Former Governet Jane Swift Endorses John McCain - http://www.boston.com/bostonglobe/editorial_opinion/oped/articles/2007/12/14/mccain_is_no_ordinary_hero/
McCain is No Ordinary Hero
THERE IS only one presidential candidate with the courage, character, and conviction to lead this country: John McCain.
I can't say I recall Oct. 26, 1967. I was 2 when John McCain was shot down and captured by the North Vietnamese. But I've seen the chilling footage. I've heard his band of brothers attest to his bravery. I've listened to him humbly describe the acts of humanity he witnessed during his years in prison. Most impressive, I've watched him build a life of service to his country, without bitterness or recrimination.
McCain is no ordinary hero, and these are no ordinary times.
America's ability to maintain a thriving economy and a strong defense hinges on electing a president willing to make the tough calls. McCain's career has been defined by independent leadership. His relentless attacks on pork-barrel spending haven't won him popularity contests in the Senate cloakroom, but he can sleep at night knowing that he made the right choices for America.

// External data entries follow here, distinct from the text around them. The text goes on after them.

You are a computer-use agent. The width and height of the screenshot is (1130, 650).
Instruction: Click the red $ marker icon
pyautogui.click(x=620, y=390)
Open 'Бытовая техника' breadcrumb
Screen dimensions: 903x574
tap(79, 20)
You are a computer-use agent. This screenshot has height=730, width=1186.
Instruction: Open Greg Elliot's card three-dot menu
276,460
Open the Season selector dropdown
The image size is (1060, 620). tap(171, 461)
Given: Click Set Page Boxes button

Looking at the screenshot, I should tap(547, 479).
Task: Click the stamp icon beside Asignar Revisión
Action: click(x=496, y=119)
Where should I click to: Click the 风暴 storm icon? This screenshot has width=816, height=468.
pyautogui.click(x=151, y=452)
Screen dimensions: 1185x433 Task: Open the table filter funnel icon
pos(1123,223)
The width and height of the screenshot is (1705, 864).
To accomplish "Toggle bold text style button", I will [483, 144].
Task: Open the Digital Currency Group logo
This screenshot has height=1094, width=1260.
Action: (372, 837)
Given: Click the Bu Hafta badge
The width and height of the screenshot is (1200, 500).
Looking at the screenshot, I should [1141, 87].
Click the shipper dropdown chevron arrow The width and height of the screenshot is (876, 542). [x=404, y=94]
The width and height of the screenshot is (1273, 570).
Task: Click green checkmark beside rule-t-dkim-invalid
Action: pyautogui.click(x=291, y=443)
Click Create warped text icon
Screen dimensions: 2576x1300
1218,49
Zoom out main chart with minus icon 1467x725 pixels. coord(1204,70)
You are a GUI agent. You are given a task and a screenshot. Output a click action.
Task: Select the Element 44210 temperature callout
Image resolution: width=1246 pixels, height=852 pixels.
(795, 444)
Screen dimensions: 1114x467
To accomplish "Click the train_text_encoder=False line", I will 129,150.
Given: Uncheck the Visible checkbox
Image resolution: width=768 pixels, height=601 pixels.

True to his conservative values, McCain understands that fiscal restraint requires setting priorities and sticking to them. We have urgent national challenges - wars on multiple fronts, skyrocketing debt, unfunded entitlements - and yet, Congress still finds the time and the dollars for pet projects that deflect resources from our true national interests. McCain is the only candidate with the experience and conviction to level with Americans and force Congress to do the right thing.
He's also the only Republican who can win. American voters evaluate candidates with two criteria: first, on their issue positions. Does she or he believe what I believe? Education policy is my top concern. As one of McCain's advisers on the issue, I've discussed the challenges of providing an excellent education to every child. He is willing to do what it takes to get us there.
At the same time, it's rare for a voter and a candidate to agree on absolutely everything. Case in point: McCain and I disagree on the issue of abortion, but we maintain a mutual respect. Millions of Americans feel the same way.
That's why the second criterion is more of a gut check. Americans are aspirational people. We seek leadership. We crave integrity. Today's voter is in search of a president who can elevate politics above self interest and petty partisanship.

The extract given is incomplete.